Anything but an early riser, I found myself wide awake at 5 a.m. on Saturday, feverishly anticipating the outcome of Ireland’s marriage equality referendum. Hunched over my smartphone in my Washington bed, reading Twitter feeds and Facebook posts and listening to live-streamed Irish national radio, within minutes I knew this was going to be a day to celebrate. Although I had feared the outcome would be closer than polls predicted, in the end it was a landslide: a 62-38 percent victory for marriage equality with 42 of Ireland’s 43 electoral districts voting in favor. I was especially delighted that my hometown of Dublin voted 70 percent “yes.”
In chats with Irish friends, I’ve been trying to analyze this remarkable turnaround. When I came of age, I was painfully aware that I lived in the last country in Western Europe where being gay was a crime, the law being repealed finally in 1993. And here I am, two decades on, seeing my country become the first in the world to grant marriage rights to same-sex couples by popular vote. The grip that the Catholic Church held on Irish people in the decades after independence a century ago, steadily weakening since the 1980s, has been further loosened. As someone who felt its harsh strictures and backward thinking throughout my childhood, I can only rejoice.
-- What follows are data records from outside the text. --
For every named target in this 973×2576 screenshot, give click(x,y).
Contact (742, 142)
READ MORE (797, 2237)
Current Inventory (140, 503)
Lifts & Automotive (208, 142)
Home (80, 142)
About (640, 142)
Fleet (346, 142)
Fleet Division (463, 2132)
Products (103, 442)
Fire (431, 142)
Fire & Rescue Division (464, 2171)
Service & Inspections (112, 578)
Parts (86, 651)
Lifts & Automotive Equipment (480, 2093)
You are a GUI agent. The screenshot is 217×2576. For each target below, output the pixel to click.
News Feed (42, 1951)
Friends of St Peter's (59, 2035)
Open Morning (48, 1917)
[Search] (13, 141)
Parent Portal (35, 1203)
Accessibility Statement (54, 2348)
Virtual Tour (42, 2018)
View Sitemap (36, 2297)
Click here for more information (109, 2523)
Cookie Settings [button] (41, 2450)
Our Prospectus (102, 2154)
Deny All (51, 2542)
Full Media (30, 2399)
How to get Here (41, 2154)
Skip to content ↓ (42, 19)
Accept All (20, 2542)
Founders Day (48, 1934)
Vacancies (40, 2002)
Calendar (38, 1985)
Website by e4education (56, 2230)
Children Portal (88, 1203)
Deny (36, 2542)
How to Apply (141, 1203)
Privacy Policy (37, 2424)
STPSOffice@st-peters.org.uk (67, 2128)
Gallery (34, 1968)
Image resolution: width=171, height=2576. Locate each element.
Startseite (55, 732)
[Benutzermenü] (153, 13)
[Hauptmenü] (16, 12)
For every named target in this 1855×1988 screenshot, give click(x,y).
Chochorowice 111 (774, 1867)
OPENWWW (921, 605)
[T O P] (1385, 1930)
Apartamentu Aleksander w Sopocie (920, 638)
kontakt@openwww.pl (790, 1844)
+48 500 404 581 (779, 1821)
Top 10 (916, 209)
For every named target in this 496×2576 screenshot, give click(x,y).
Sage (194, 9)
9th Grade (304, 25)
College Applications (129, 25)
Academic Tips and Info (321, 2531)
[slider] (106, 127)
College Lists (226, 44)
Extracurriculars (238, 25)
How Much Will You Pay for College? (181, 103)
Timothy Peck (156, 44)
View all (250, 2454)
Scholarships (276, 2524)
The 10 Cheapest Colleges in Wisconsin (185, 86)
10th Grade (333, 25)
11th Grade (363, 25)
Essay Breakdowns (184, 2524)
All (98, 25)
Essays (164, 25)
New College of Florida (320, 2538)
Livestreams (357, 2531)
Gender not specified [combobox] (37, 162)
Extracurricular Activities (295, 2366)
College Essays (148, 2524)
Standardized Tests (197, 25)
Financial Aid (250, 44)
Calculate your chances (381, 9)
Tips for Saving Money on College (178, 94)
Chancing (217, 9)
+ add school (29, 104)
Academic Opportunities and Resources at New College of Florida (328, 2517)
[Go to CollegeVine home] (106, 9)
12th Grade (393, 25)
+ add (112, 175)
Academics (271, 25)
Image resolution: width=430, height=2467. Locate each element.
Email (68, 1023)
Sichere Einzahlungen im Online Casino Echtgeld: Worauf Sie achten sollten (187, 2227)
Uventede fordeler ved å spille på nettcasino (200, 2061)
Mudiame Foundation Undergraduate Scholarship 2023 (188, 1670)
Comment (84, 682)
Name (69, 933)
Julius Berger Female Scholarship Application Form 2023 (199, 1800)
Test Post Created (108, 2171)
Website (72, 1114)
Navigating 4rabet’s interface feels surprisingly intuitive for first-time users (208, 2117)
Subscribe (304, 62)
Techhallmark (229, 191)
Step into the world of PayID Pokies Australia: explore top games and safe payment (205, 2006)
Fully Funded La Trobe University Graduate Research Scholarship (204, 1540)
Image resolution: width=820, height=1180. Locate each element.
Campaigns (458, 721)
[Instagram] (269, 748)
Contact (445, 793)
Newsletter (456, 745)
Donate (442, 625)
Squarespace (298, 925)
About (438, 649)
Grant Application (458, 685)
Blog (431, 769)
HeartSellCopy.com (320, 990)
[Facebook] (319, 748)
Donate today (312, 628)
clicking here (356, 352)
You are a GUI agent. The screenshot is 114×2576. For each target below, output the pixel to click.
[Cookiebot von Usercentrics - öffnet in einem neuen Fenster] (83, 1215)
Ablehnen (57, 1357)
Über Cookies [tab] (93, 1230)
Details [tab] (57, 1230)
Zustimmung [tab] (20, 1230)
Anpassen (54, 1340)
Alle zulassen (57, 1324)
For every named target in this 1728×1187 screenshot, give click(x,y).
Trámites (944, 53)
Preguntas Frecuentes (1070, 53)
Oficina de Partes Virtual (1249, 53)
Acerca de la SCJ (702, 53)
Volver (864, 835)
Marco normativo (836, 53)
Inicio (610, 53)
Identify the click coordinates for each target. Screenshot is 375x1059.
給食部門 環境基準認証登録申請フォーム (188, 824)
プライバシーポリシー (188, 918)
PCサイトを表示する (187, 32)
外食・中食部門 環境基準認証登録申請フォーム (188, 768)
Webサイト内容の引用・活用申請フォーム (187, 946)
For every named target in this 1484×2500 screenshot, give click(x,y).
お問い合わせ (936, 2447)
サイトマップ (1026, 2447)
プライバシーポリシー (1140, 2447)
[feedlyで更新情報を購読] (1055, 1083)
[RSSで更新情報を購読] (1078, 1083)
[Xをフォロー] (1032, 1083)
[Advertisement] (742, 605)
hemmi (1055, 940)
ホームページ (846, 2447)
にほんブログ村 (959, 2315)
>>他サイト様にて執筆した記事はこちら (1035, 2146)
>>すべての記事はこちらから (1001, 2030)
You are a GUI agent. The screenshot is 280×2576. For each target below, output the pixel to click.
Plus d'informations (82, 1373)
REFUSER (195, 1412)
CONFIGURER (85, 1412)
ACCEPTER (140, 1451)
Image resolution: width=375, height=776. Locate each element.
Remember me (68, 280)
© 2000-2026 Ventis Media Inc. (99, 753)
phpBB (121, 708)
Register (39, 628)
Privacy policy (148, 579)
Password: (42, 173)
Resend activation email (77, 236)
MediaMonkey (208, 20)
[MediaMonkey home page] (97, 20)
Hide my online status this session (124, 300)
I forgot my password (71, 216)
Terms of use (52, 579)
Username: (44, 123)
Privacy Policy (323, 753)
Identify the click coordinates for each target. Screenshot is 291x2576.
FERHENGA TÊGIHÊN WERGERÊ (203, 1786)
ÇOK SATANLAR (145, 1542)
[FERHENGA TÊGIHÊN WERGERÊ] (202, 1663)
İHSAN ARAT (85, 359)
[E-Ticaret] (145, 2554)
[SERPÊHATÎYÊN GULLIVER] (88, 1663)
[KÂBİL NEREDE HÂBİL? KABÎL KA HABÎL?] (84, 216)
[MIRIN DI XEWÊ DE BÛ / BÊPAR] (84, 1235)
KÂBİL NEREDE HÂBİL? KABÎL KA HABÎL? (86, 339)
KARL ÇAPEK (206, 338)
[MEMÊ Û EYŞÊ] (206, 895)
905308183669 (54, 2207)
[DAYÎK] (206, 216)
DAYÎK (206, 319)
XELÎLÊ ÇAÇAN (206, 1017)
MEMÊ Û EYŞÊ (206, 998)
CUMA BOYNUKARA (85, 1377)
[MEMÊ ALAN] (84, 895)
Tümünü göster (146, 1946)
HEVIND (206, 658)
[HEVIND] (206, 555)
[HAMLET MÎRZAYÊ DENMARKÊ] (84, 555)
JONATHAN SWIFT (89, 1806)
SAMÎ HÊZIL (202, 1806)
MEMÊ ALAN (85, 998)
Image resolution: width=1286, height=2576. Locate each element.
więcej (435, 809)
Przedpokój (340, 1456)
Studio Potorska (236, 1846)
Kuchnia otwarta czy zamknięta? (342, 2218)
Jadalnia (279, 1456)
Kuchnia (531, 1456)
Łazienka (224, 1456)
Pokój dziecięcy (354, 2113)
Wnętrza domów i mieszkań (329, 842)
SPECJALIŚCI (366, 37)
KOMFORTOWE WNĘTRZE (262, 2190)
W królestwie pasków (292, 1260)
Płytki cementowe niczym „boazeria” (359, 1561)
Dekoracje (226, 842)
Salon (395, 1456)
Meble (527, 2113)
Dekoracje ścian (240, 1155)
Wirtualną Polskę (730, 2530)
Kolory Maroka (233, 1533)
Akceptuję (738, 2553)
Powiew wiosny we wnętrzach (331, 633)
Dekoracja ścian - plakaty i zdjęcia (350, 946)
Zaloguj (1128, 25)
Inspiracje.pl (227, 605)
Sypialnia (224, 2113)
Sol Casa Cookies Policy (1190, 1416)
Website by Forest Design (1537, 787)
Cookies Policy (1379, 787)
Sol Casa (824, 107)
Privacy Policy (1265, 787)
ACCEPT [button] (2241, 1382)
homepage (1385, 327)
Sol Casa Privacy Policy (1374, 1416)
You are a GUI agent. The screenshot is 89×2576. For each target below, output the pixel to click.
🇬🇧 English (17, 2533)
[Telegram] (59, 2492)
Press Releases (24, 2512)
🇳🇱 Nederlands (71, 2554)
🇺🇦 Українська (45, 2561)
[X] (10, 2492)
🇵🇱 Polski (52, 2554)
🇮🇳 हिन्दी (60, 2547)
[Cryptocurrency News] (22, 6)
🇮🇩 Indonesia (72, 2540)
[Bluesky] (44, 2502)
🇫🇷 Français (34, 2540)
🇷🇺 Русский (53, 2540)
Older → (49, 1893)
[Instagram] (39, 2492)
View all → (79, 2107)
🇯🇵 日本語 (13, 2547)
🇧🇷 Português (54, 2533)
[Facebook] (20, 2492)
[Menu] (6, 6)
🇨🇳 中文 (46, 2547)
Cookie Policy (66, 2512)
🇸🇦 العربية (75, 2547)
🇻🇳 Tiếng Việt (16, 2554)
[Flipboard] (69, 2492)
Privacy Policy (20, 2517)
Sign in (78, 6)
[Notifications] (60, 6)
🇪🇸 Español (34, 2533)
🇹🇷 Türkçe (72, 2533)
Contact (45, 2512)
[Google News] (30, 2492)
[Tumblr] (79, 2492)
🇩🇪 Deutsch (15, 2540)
Church leaders are reeling from the defeat, unsure what direction to turn. The Archbishop of Dublin Diarmuid Martin said the church needs to “have a reality check.”
While young people’s overwhelming “Yes” vote has been widely remarked, I would like to note that that it was also my cohort, the generation Xers in our late 30s to mid-50s, who were just as pivotal in this decisive win. We were the first ones to refuse to follow our parents’ orders to go to Mass, to demand full access to contraception and to support amending our Constitution in 1995 to allow couples to divorce.
All the political parties, keen to avoid alienating the new generation of voters, called for a “Yes,” some more enthusiastically than others. A comment that I thought really hit the mark came from the founding father of the Irish gay rights movement, Sen. David Norris, who thanked the 90 percent of the population who are heterosexual for generously extending their right to marry to gay people. Why did they do it? As one straight friend said, “I didn’t vote for gay marriage. I voted for equality.”
Lest anyone think the nation is in unison, we should recall that a sizable minority, 38 percent, voted “No.” Who were they? Probably around half of my own family for starters. Unable to make the trip home myself to vote, in conveying my feelings to family members, I got a mixed response. On the eve of the vote, one parent assured me it would be a 60-40 yes, while another rebuked our former president, Mary McAleese, for “going against tradition” by campaigning on the “Yes” side despite being retired from politics. One sibling sent me messages of support via social media, while when I last broached this topic with another, they likened gay marriage to Nazi Germany’s social engineering policies.
As the hugeness of this news has sunk in, I stand proud that my country is at the vanguard of the global fight for equal rights. I would like to conclude by quoting former president McAleese, a devout Catholic and mother of a gay son, who in a landmark speech given days before the referendum, summed up my feelings more eloquently than I could. “A Yes vote costs the rest of us nothing. A No vote costs our gay children everything.” And to anyone worried about the social impact of extending civil marriage rights to gay couples, she said: “I see nothing to fear in the future. I see nothing but fear in the past.”
Brian Beary is a decade-long D.C. resident and freelance journalist.